* PROMPT: For this exercise, return only the lines in the records below from the one holding "Where should I" through the one holding "Image resolution: width=860", including both, exactly as they appear and without pictures.

* SOURCE DATA:
........

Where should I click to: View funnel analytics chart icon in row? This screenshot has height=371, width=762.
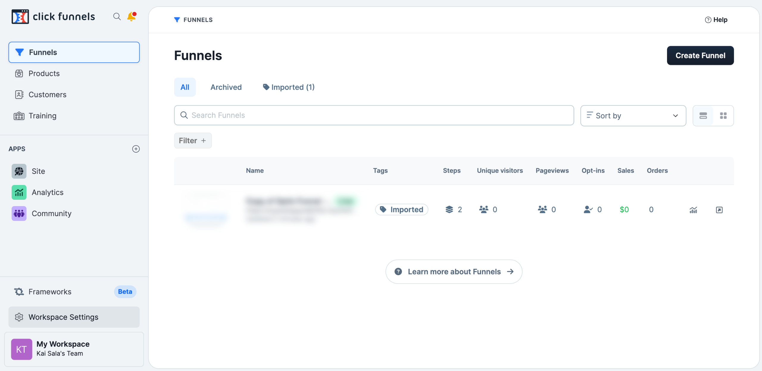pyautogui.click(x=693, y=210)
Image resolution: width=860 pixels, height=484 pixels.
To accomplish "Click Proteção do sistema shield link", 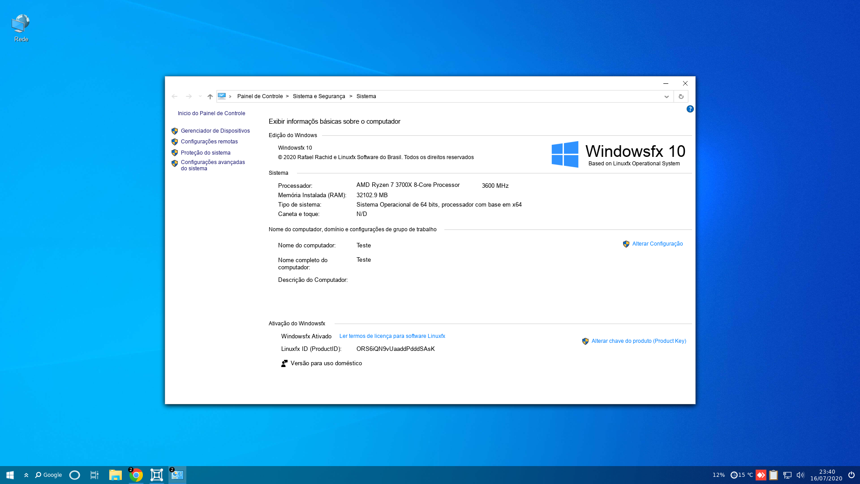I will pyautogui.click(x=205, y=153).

........

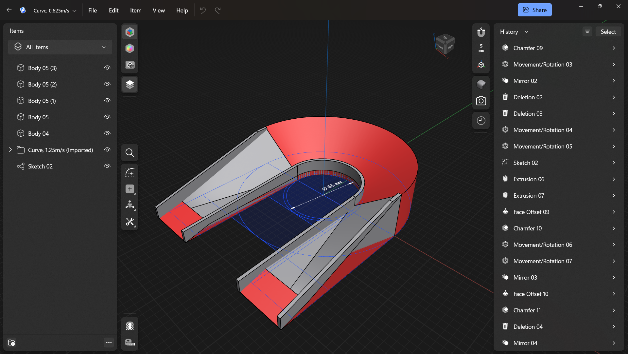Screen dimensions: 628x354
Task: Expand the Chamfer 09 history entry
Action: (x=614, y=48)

........

* OUTPUT FOR THIS TASK:
Where should I click to: View funnel analytics chart icon in row? This screenshot has height=371, width=762.
pyautogui.click(x=693, y=210)
Image resolution: width=860 pixels, height=484 pixels.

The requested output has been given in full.